Protocol Reverse Engineering

Date: 2025-01-29

Difficulty: Beginner

Delivered By: Percy Baker

Overview

Late last month, security researchers discovered vulnerabilities in power infrastructure throughout Central Europe. When power demand goes up or down, central transmitters will send control messages to receivers on power stations, instructing them to adjust their power output. The researchers discovered that by sending carefully crafted messages to the receivers, they could pretend to be a transmitter and adjust power stations' power output. Around 60 gigawatts worth of power generation capacity is vulnerable - enough to power all of Germany!

But how did they figure all this out without direct access to the transmitters or receivers? That's where protocol reverse engineering comes in.

By just looking at the messages being sent between two systems, we can figure out how they're communicating, and potentially trick them into doing something they shouldn't.
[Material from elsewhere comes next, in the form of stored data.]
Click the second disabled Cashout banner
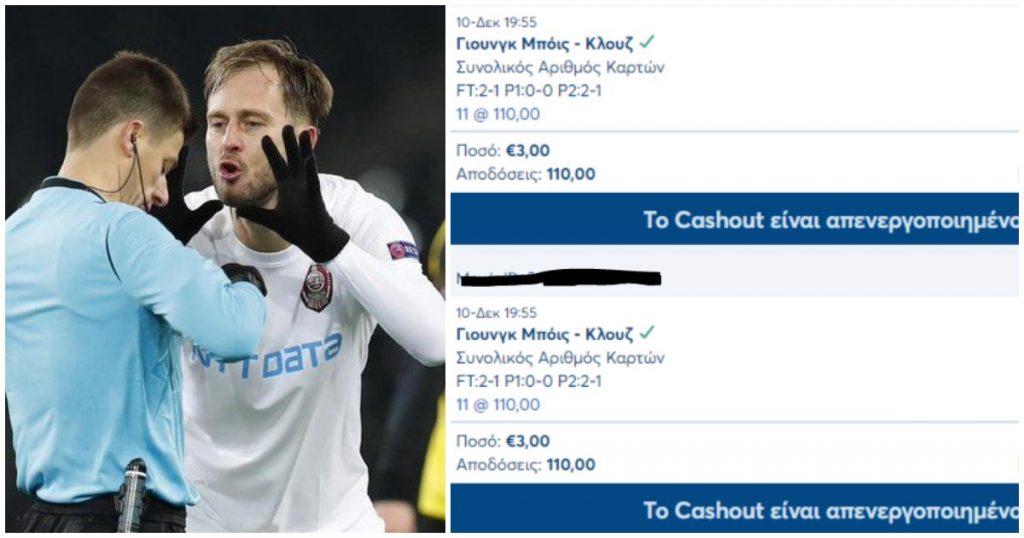This screenshot has height=538, width=1024. point(735,509)
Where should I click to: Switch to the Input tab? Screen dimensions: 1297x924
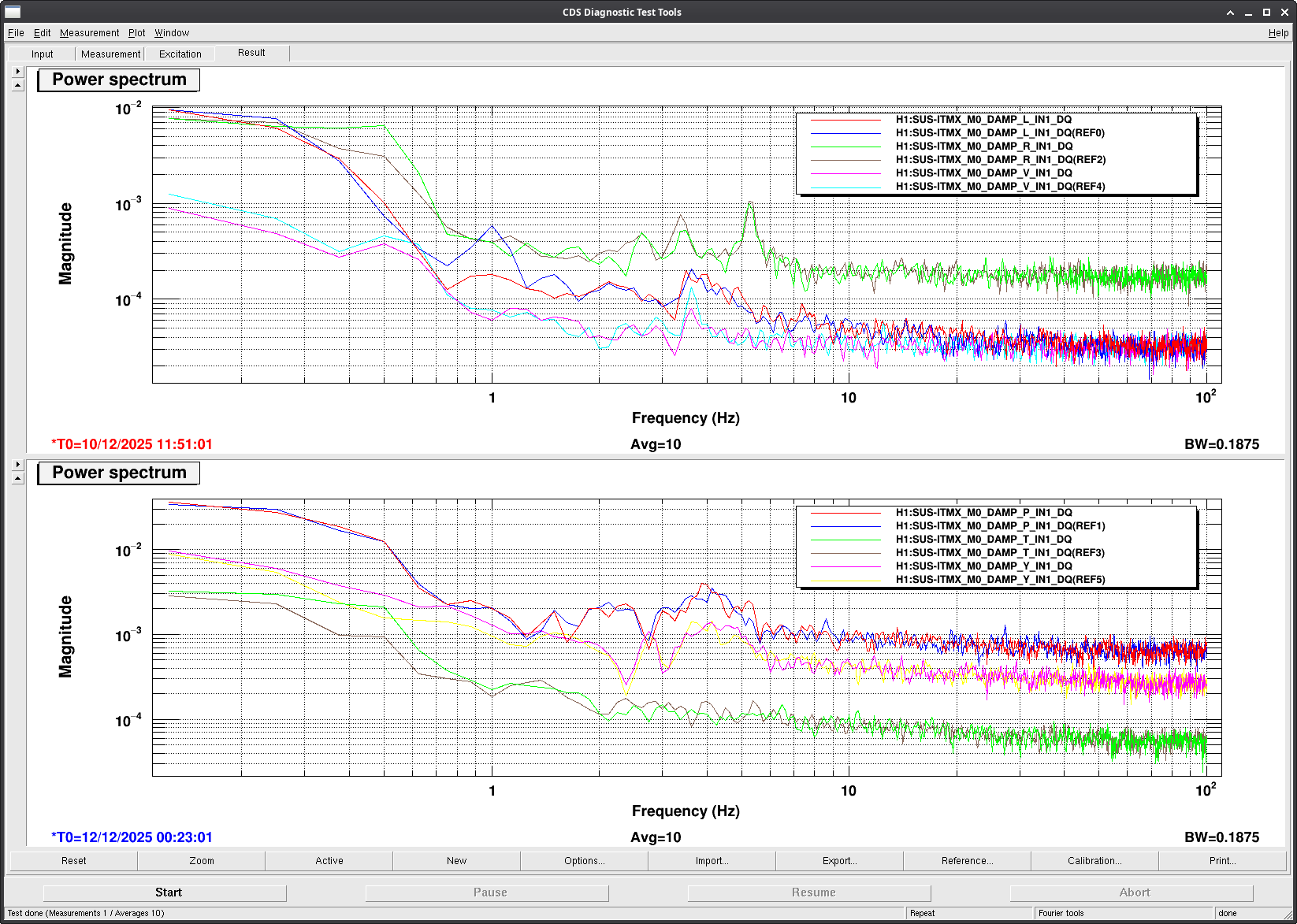pyautogui.click(x=43, y=54)
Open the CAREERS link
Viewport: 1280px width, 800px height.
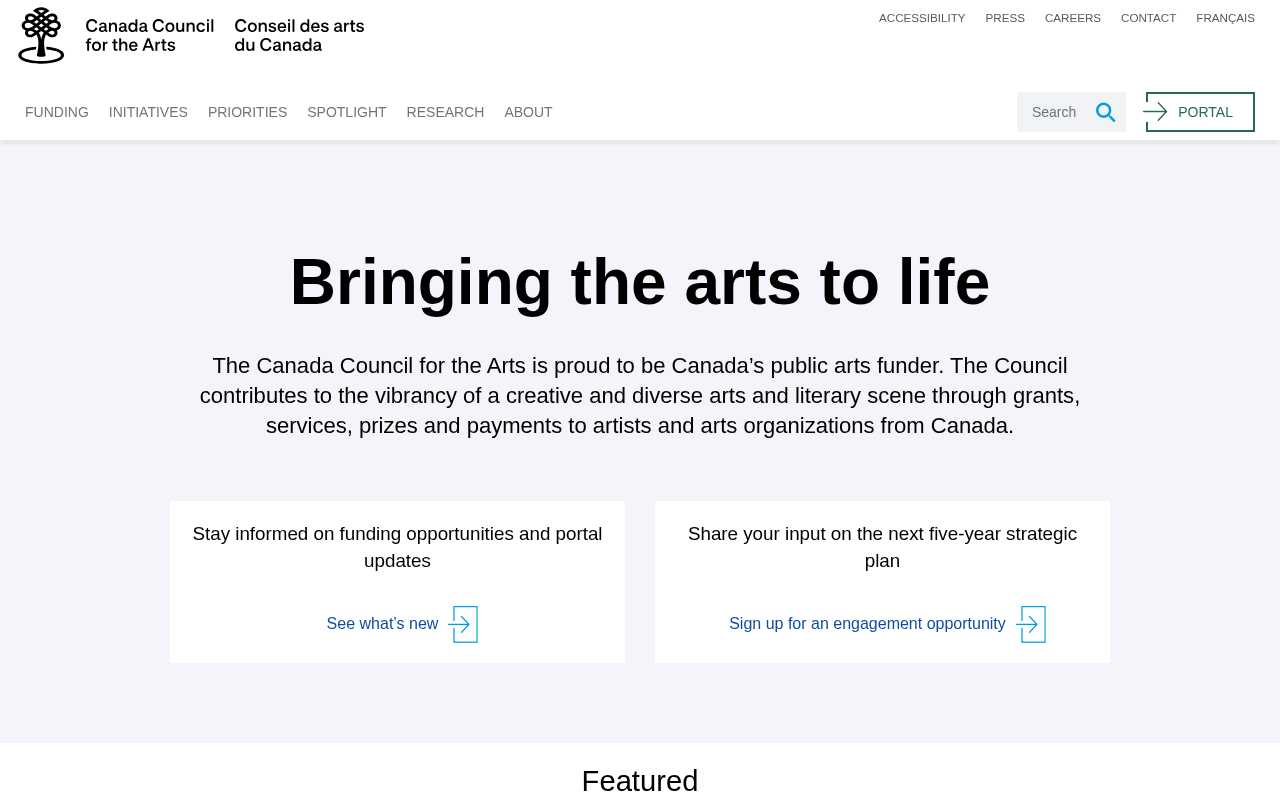click(x=1072, y=18)
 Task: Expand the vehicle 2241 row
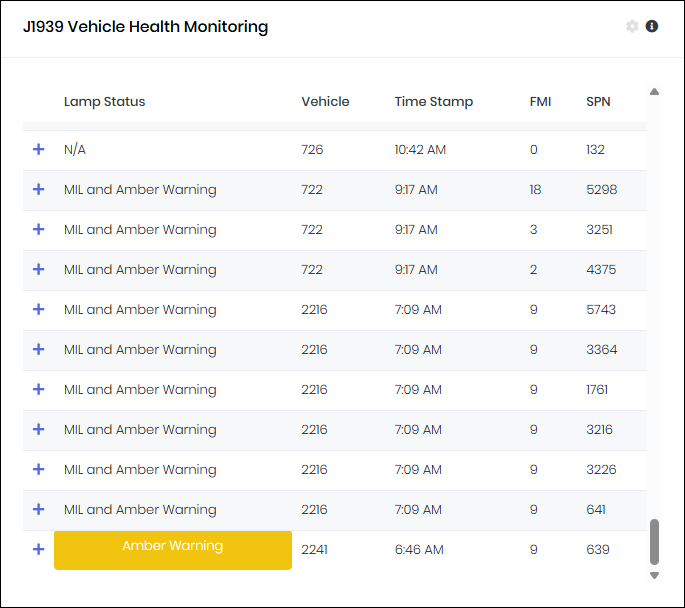(39, 549)
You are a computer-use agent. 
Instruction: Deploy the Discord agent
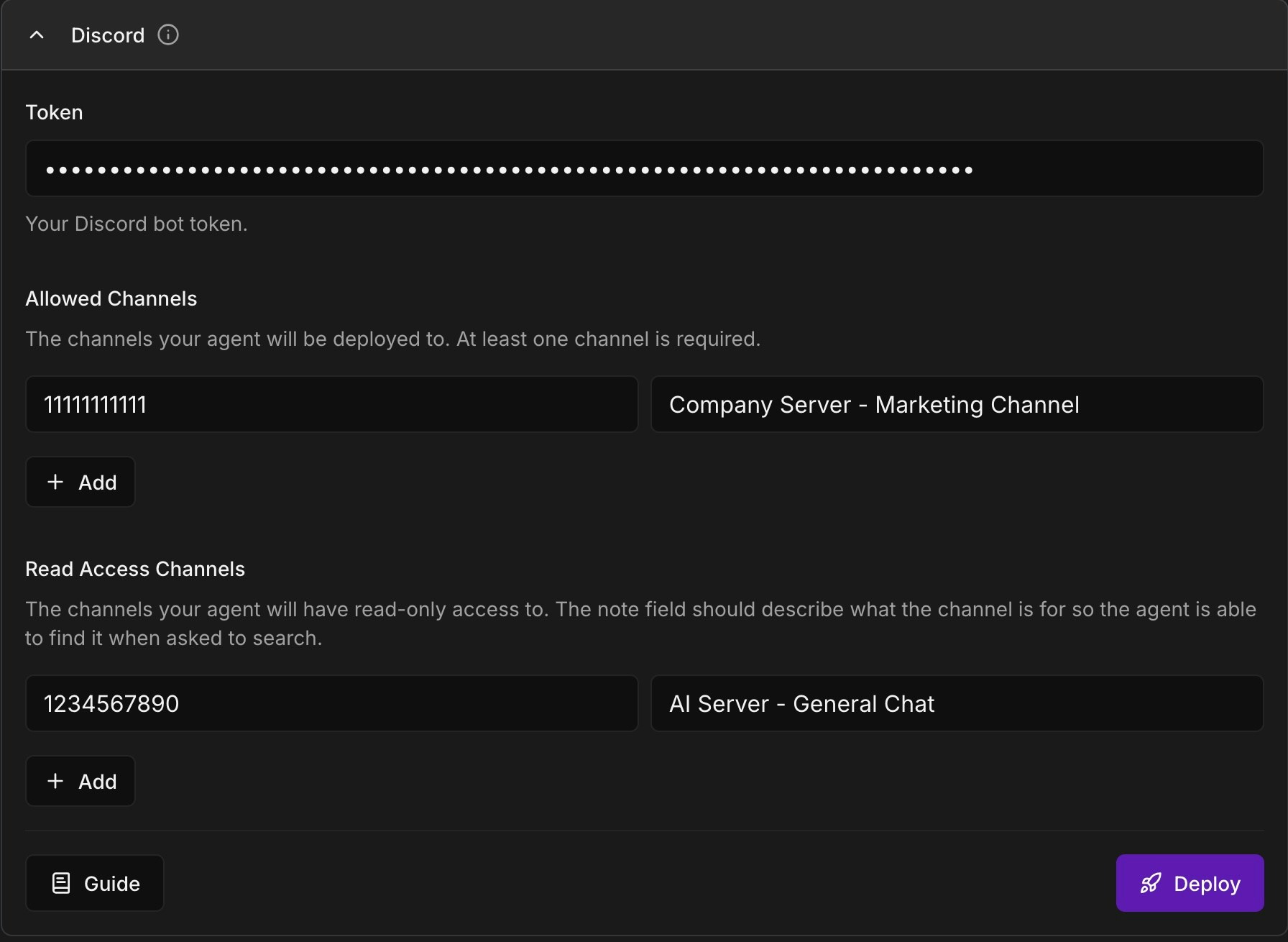click(1190, 883)
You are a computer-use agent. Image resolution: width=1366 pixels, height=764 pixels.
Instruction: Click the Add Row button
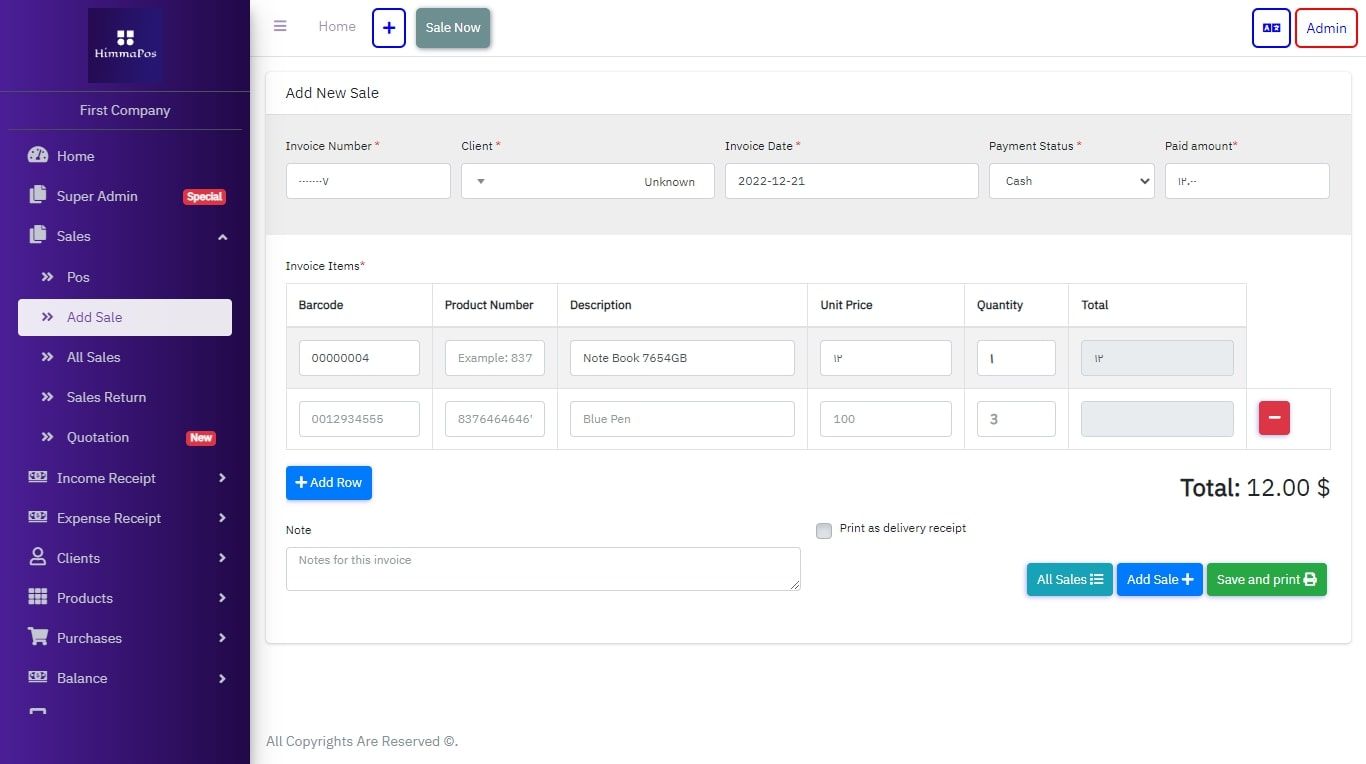coord(329,482)
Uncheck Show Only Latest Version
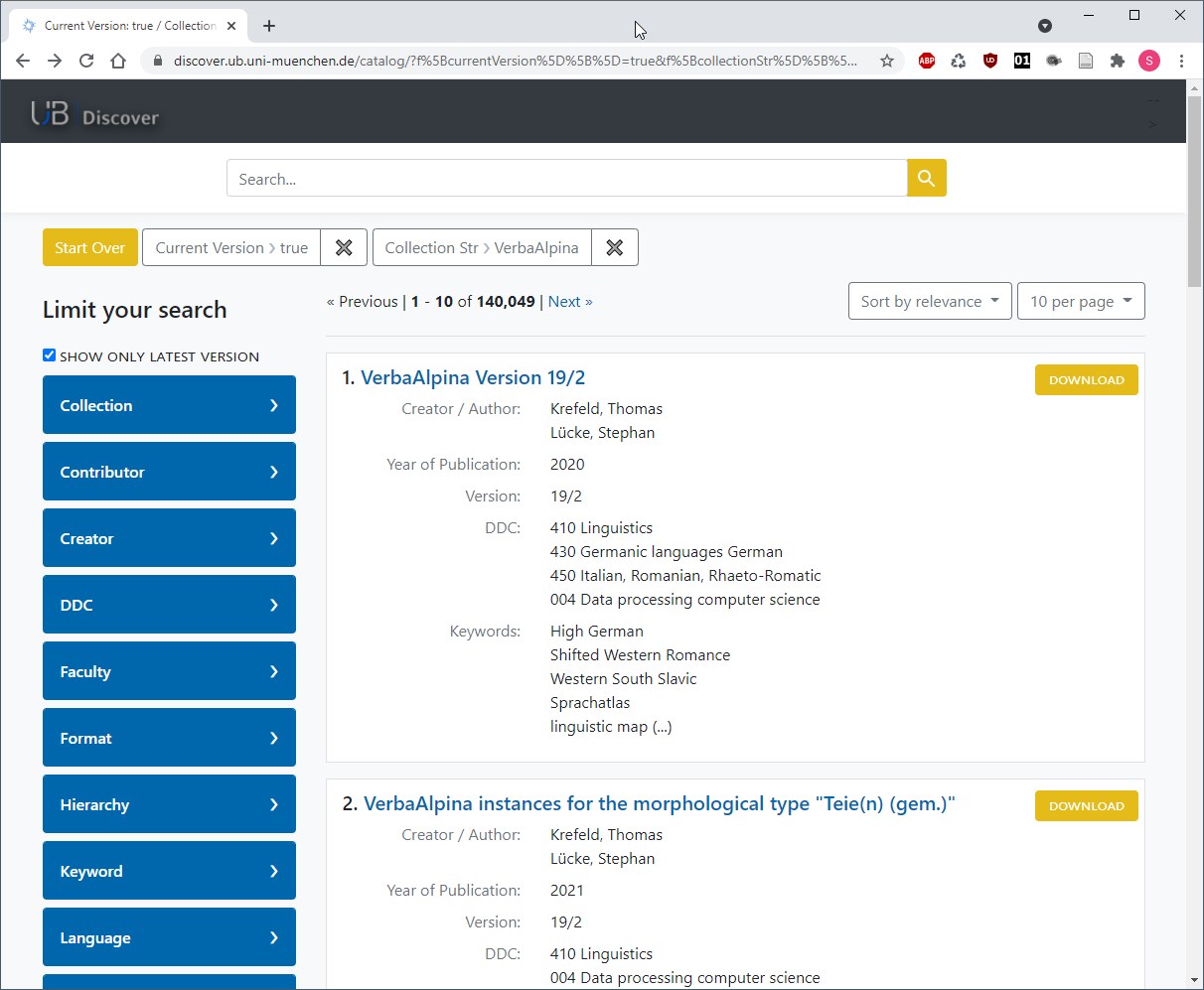Screen dimensions: 1204x990 coord(50,355)
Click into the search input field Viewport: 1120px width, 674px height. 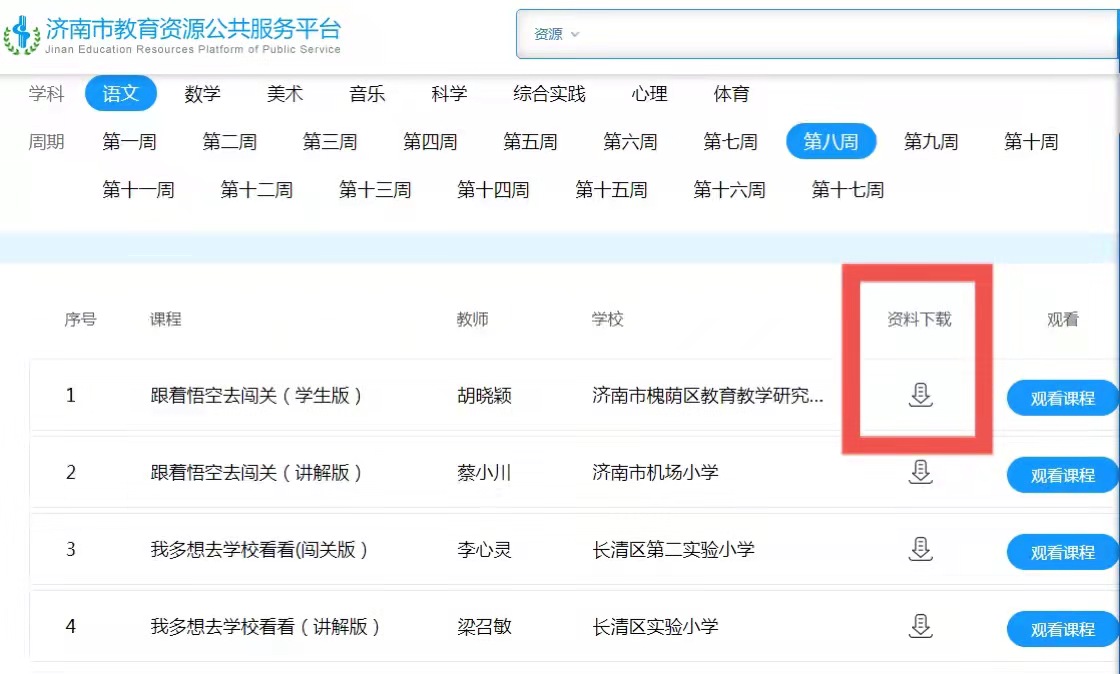pyautogui.click(x=850, y=34)
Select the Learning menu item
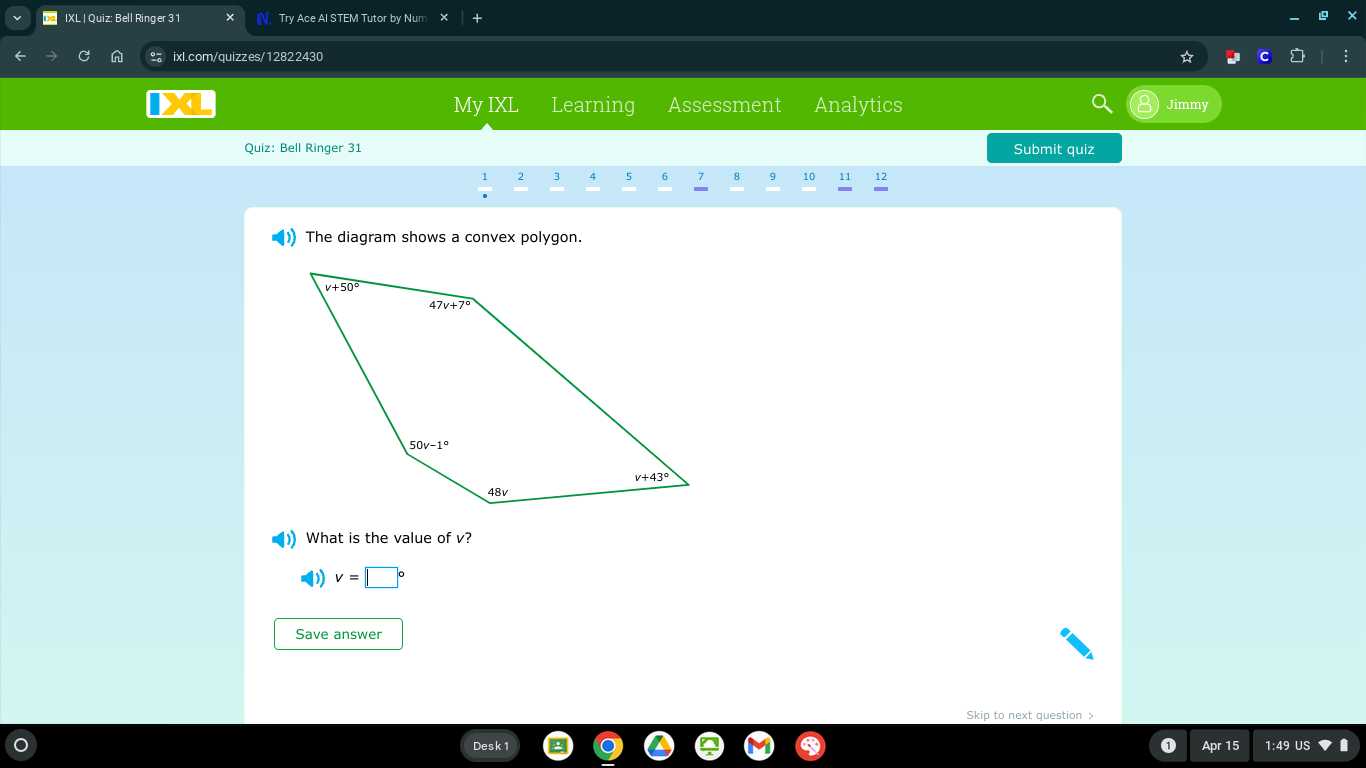This screenshot has height=768, width=1366. coord(593,104)
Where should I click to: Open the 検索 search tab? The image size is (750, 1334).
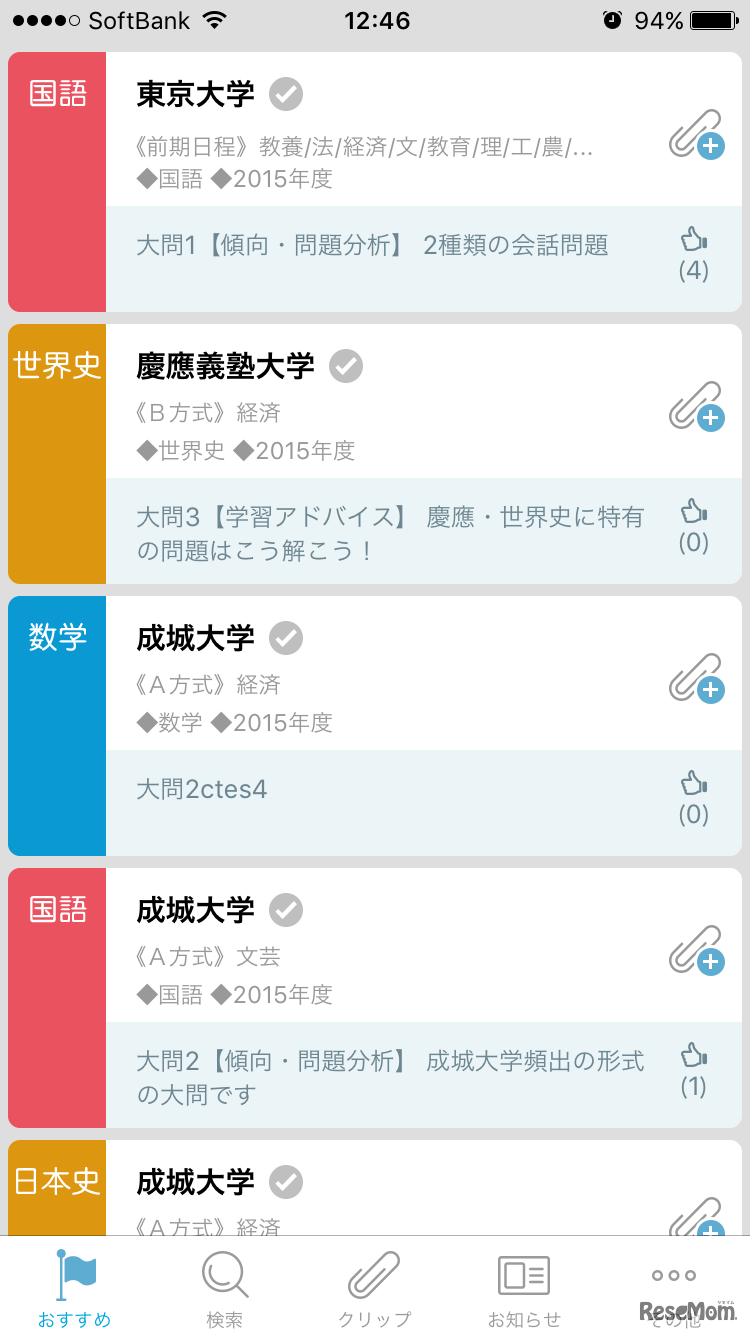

In this session, we'll cover:

• The basics of client-server communication
• Finding and exploiting vulnerabilities in a server
• SecureChat™, a new and exciting chatroom application full of vulnerabilities for you to find

Prerequisites

• CyberChef can convert between text and decimal.
• A hexeditor like HxD may also be useful.

Session Link

The challenges are available at https://protocol-reveng.sucss.org/. You can pick any room you like, all the same flags are available in each one. There are multiple to try and reduce crowding, so if the room you're in is busy and it's hard to find anything useful in the network view you can switch to another room.